The clean energy sector has spent decades promising that geothermal power—pulling heat from the earth to generate electricity—would eventually go mainstream. Fervo Energy just made that promise look credible by raising $1.9 billion in an initial public offering, one of the largest clean energy debuts in years.

What makes Fervo different from the geothermal startups that came before it is almost embarrassingly simple: the company stopped trying to reinvent drilling and started copying the oil and gas industry instead. By adapting horizontal drilling and hydraulic fracturing techniques perfected in the shale boom, Fervo can access hot rock formations that were previously too expensive or technically difficult to tap. The result is geothermal energy that can be deployed in far more locations than traditional hydrothermal sites, which require naturally occurring underground reservoirs.

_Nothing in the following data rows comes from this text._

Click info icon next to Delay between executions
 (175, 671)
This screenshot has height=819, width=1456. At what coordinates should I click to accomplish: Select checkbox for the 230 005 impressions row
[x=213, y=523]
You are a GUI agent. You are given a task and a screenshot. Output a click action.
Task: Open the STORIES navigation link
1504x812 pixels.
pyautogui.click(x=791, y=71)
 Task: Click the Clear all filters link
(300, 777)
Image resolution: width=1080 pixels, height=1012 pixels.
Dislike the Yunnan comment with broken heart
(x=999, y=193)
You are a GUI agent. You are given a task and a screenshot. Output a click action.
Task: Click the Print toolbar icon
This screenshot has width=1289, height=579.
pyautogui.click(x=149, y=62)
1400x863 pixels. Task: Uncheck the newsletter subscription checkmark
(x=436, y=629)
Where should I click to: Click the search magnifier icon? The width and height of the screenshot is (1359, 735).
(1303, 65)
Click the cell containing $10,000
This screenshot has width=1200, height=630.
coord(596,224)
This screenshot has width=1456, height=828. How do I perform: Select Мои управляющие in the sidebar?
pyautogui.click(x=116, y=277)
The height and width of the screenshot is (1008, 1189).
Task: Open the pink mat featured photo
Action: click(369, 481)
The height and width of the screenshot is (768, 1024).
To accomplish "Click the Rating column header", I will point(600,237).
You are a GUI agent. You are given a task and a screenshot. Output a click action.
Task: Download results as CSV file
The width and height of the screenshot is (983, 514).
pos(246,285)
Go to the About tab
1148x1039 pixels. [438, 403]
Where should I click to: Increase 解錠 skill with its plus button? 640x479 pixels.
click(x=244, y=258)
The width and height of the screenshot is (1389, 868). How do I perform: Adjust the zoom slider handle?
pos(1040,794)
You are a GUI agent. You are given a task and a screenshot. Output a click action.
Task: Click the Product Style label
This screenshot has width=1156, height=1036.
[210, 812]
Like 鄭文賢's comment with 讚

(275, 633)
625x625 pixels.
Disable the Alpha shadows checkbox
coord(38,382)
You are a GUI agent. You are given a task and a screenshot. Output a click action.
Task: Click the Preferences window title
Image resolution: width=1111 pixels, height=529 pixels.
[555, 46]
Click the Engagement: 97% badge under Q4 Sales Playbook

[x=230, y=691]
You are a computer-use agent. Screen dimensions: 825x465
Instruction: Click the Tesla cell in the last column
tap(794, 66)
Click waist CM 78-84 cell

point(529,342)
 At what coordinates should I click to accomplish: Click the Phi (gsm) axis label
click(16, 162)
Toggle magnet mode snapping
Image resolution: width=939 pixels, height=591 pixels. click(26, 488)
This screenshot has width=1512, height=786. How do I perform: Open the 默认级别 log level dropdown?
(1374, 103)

The oil industry's unlikely gift to clean energy

The irony is thick. The same fracking revolution that made the United States the world's largest oil and gas producer is now being repurposed to generate carbon-free electricity. Fervo's engineers, many of them recruited from petroleum companies, use directional drilling to bore horizontally through hot granite, inject water to create fractures, and extract steam to spin turbines. The technique, called enhanced geothermal systems, turns the earth itself into a battery that never runs out.

Investors appear convinced. The IPO priced at the high end of expectations, valuing Fervo at roughly $8 billion—a remarkable figure for a company that only began commercial operations in 2023. The capital will fund an aggressive expansion, with Fervo planning to bring several hundred megawatts of new capacity online by 2028, primarily serving data centers and tech companies desperate for round-the-clock clean power.

Why data centers are betting on hot rocks

The timing is no accident. Artificial intelligence is driving an unprecedented surge in electricity demand, and the hyperscalers—Google, Microsoft, Amazon—have made net-zero commitments that they cannot meet with solar and wind alone. Those sources are intermittent; geothermal runs constantly. Fervo has already signed power purchase agreements with Google and others, positioning itself as the baseload backbone for a grid increasingly dominated by variable renewables.

The economics are improving too. Fervo claims its latest projects can deliver electricity at costs competitive with natural gas plants, a threshold that eluded earlier geothermal ventures. If those numbers hold at scale, the company could become a serious player in wholesale power markets, not just a niche supplier to green-minded corporates.

Our take

Fervo's IPO is less a vindication of geothermal specifically than a reminder that clean energy breakthroughs often come from borrowing, not inventing. The shale industry spent billions perfecting drilling technology; Fervo is harvesting that investment for a different purpose. It is a pragmatic, almost mercenary approach to decarbonization—and probably the fastest route to results. The climate does not care whether the solution is elegant.